## THE DATA
<<<<

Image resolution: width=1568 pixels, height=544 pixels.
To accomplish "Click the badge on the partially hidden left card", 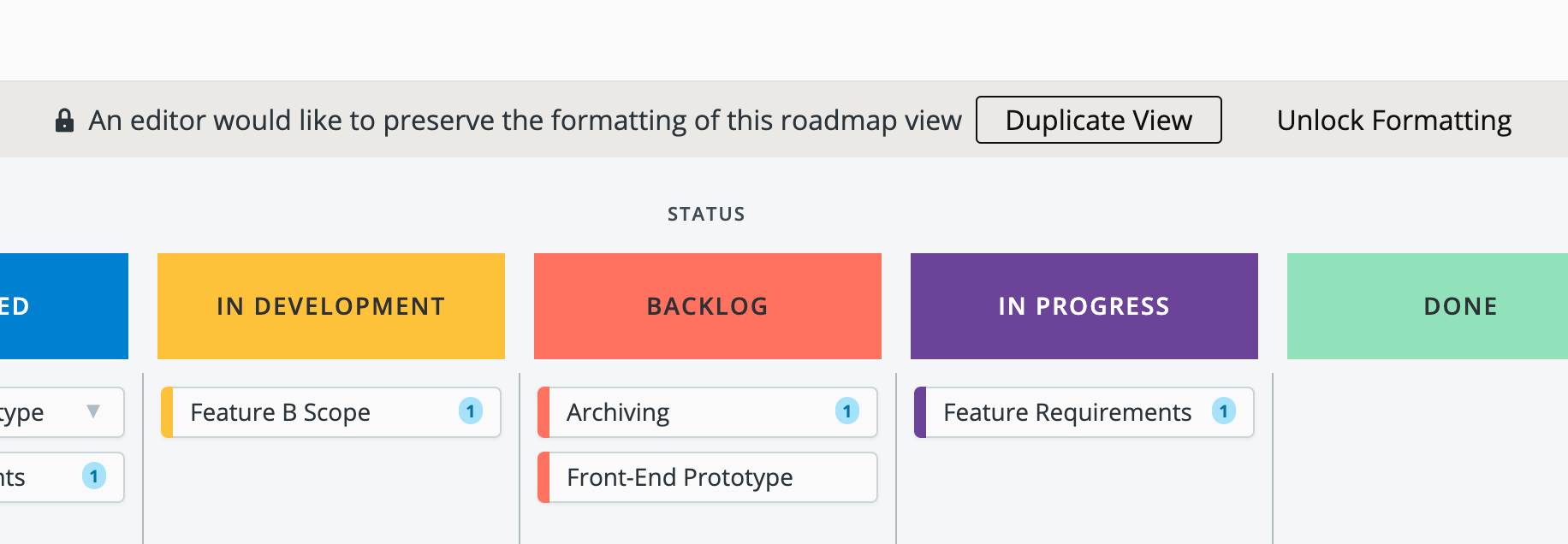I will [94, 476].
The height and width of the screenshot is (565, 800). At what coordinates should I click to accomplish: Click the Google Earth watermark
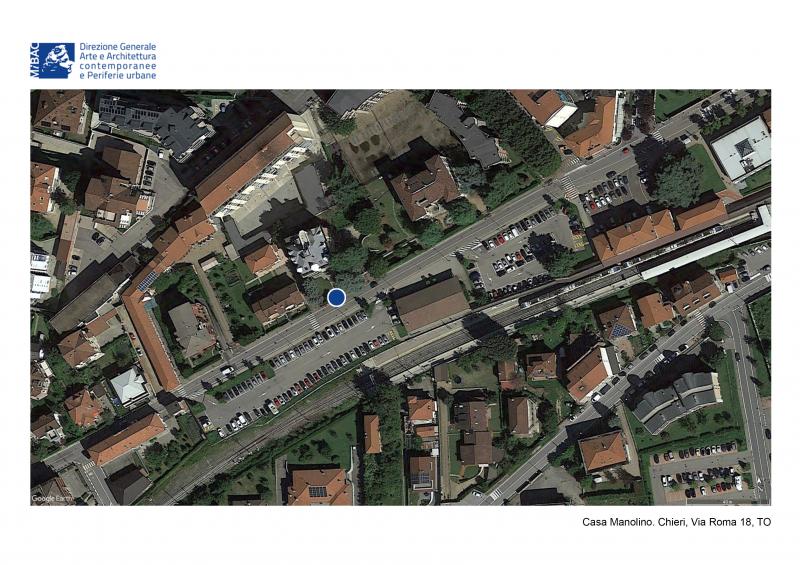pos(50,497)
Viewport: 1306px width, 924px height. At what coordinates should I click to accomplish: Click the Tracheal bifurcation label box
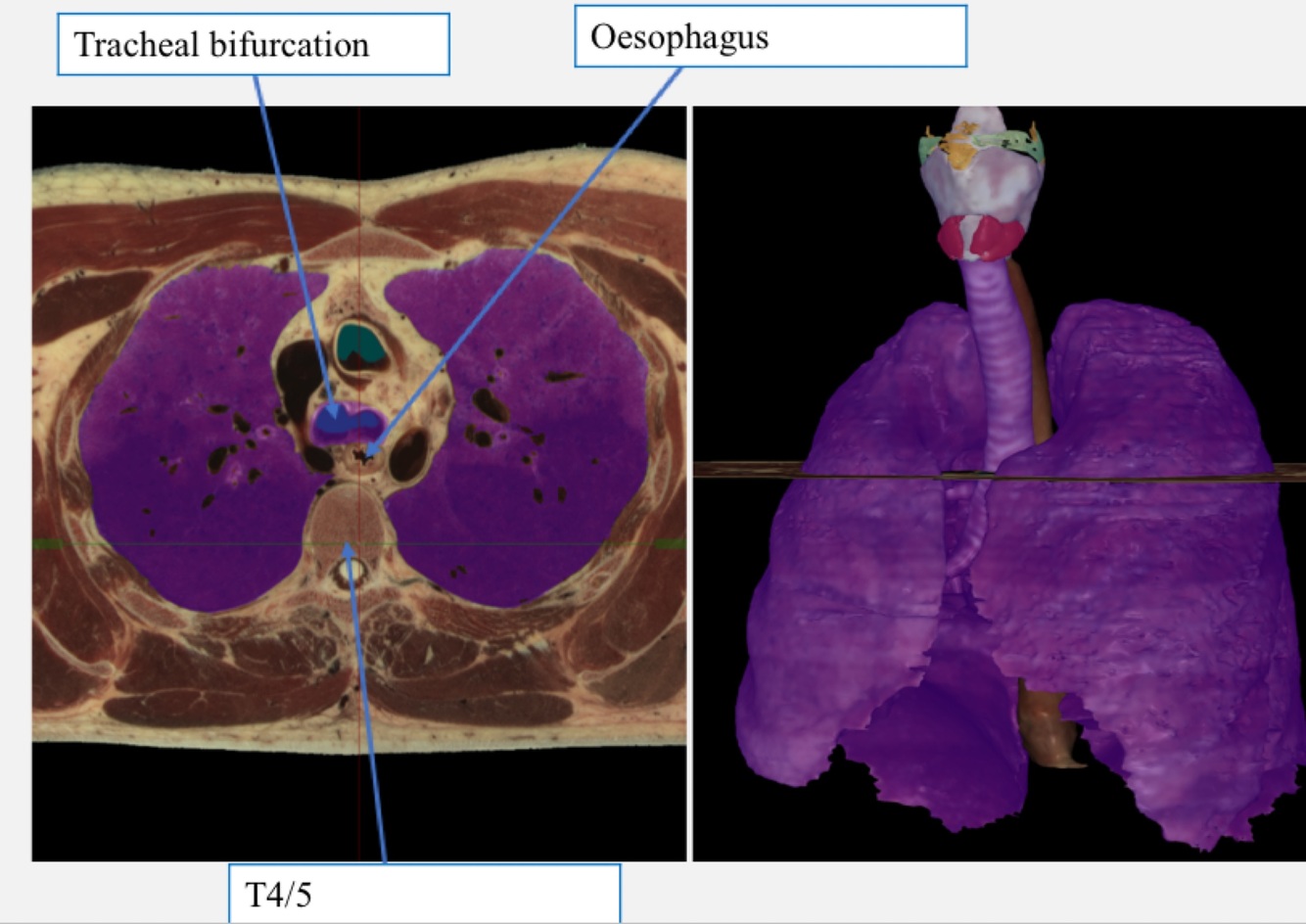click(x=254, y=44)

>>>>

Extract exactly the lines above from the line containing "The height and" through the last one, both ends included, but not the pictures.

The height and width of the screenshot is (565, 800). At what coordinates should I click to accomplish: Click the Google Earth watermark
pos(50,497)
Viewport: 1306px width, 924px height. At what coordinates should I click to accomplish: Click the Tracheal bifurcation label box
click(x=254, y=44)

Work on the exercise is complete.